One week later I am hooked on the championship by the excitement and high level of football, despite not having a preference for any one team.
Coming so soon after the nerve-wracking end of the English Premiership, surprising results in some European leagues (France, Spain and Italy) and the dramatic end to the Uefa championship, anything else in European football was going to be boring and anti-climactic. So I thought. Now I know differently.
These days the relatively empty streets in the evenings and the milling crowds that spill into side streets from several make-shift television viewing centres, all speak volumes about what the European football and, perhaps, football in general, means to the ordinary man on the streets of Nigeria.
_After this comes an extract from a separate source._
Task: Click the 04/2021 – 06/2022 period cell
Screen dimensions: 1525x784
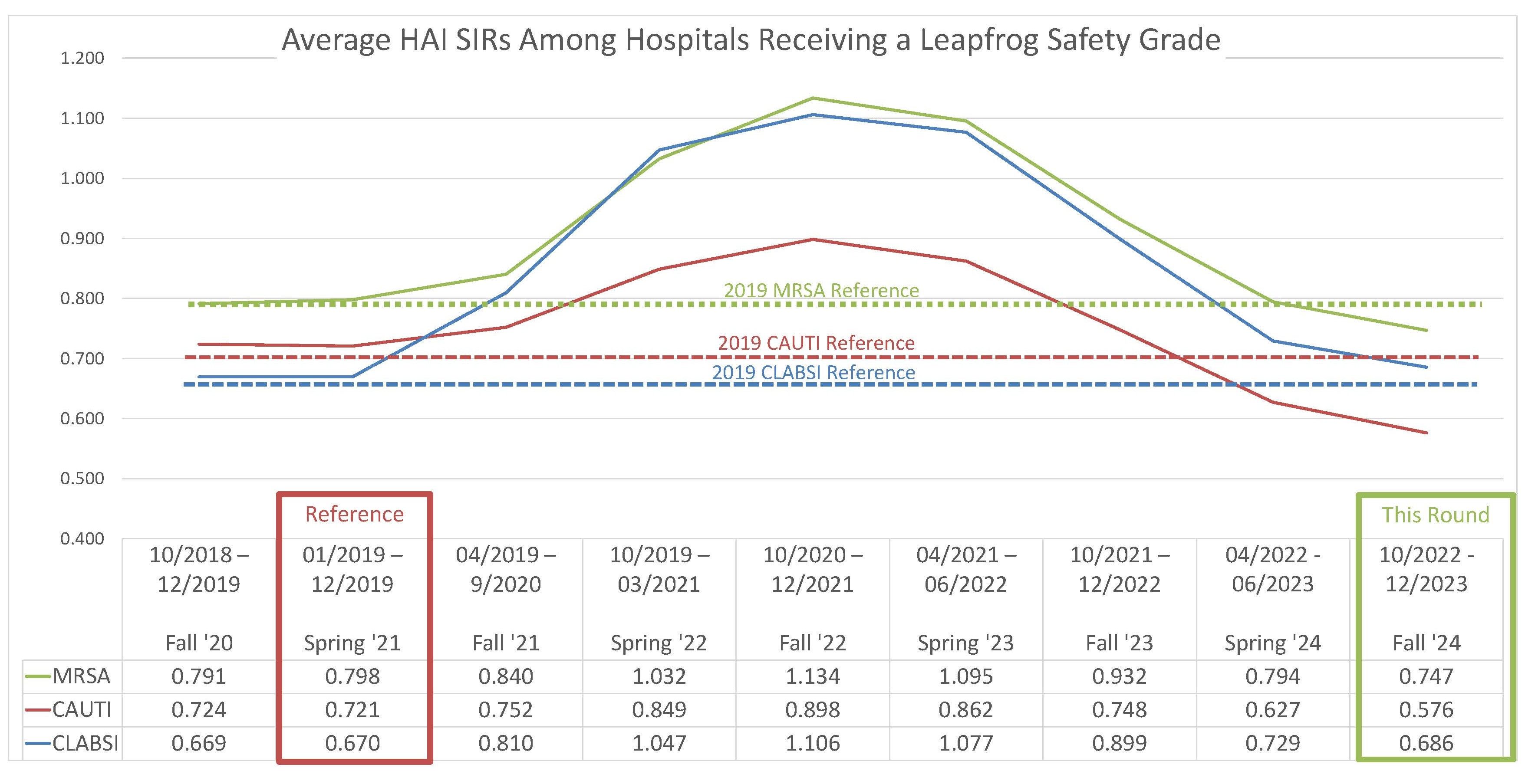Action: (966, 569)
While following the matches I saw more reasons why Euro 2012 should interest the rest of the world. The European Championship is a good pointer to the World Cup proper; a useful barometre to gauge where the 2014 World Cup trophy is likely to go. It also serves to remind us about the traditions in football that have determined success in the past, are doing so even now, and are likely to continue to do so for a long time to come.
As Brazil prepares to host the 2014 edition, there is no better ground to test where the biggest challenge to Argentina, Brazil and, possibly, Uruguay will come from. Wonder why I mention these three countries only? If tradition is anything to go by, it is one of these three South American countries that will win the 2014 World Cup.
To start with, winning the World been the preserve of only a few countries – Brazil (five times), Italy (four times), Germany (three times), Argentina (two times) and Uruguay (two times). England and France have won it once each and did so only because they were hosts.
Every time the championship is held in the Americas (South and North) one of the three giants of the southern continent wins it. Every time it is hosted in Europe, also, one of three European giants wins it. Only Brazil has broken that trend in Sweden in 1962, Mexico in 1970, USA in 1994 and South-East Asia in 2002, winning it outside their natural 'domain'. When it was held in South Africa in 2010, in South Africa, Spain, a European country, won it outside Europe for the first time in Europe’s history.
Luck plays little part in winning. Consistency, hard work, excellent preparation, exceptionally gifted players, a great team that wins tactically and psychologically through a mastery of the game and the art of winning, are the basic ingredients. Only a few teams have had all these attributes. For having won the Cup twice or more times we can say that the five countries that have what it takes and know how to win the championship are Brazil, Italy, Germany, Argentina and Uruguay.
The only other two countries to have won the World Cup have done so having some of the above ingredients plus the advantage of being hosts. They are England in 1966 and France in 1998. Neither country has 'smelt' the Cup before and since then. That’s why, for football analysts, Euro 2012 provides a small but important window for us to see the outlines of what to expect in 2014. So, as I watch I am indirectly gleaning Brazil 2014.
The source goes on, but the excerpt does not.